# PROVIDED PASSAGE
——————

Marketplace Proves Net Neutrality Regulations Unnecessary
As reported in this NY Times article Comcast and BitTorrent announced yesterday that the two companies are working together to address issues associated with network management, specifically, challenges posed by the transmission of video and other bandwidth-heavy content over broadband.
This initiative proves that the marketplace is working and that net neutrality regulations are unnecessary. The ability to engage in e-commerce is critical for U.S. businesses, and the broadband market must be driven, not by government fiat, but by advances in technology, competition among the many wireline and wireless broadband providers, and consumer choice.
Federal policies must recognize that the intense competition among cable operators, phone companies, wireless carriers, and others for broadband customers requires providers to respond quickly to market developments. There is no market failure that justifies government intrusion into this dynamic market. Net neutrality regulations are not necessary and will deter new investment in competitive broadband network infrastructure, slow the deployment of innovative technologies, leave consumers with fewer choices and higher prices, and harm the ability of the United States to compete globally.
Regardless of the tree at which I may bark, the telecoms could have built new infrastructure, too...
Why haven't they?
The whole point that you apparently missed here is that the fact that Comcast and other telecoms have recently been caught engaging in deceptive practices proves they cannot be trusted to be the "gatekeepers" of the Internet.

——————

Can you copy out the net neutrality piece starting with "Marketplace Proves Net" and going on through "content over broadband.", switching every "broadband" to "high-speed internet"?

# DATA EXCERPT
——————

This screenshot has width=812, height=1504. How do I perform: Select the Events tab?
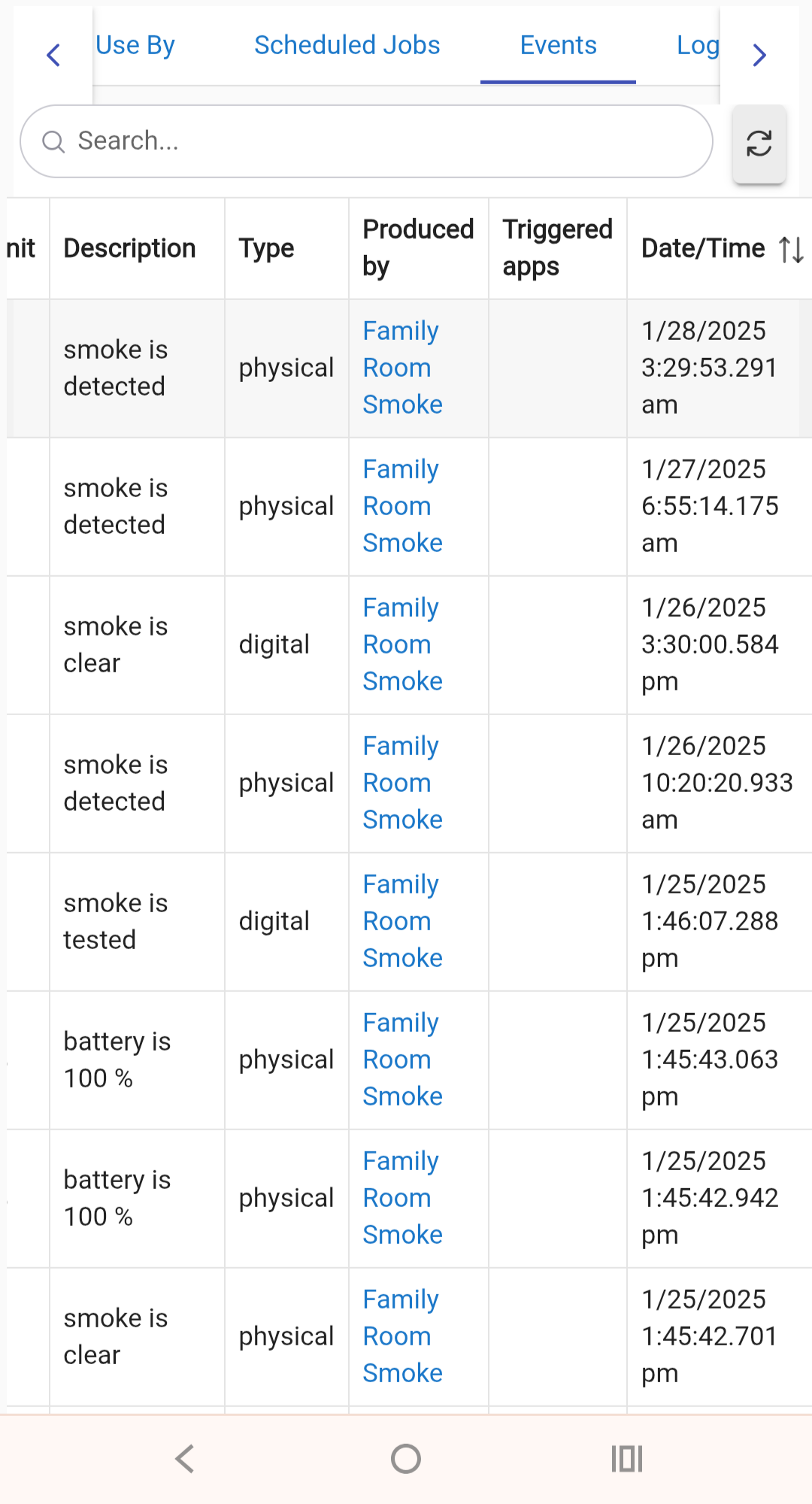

——————

# OUTPUT OF THE EXERCISE
Marketplace Proves Net Neutrality Regulations Unnecessary
As reported in this NY Times article Comcast and BitTorrent announced yesterday that the two companies are working together to address issues associated with network management, specifically, challenges posed by the transmission of video and other bandwidth-heavy content over high-speed internet.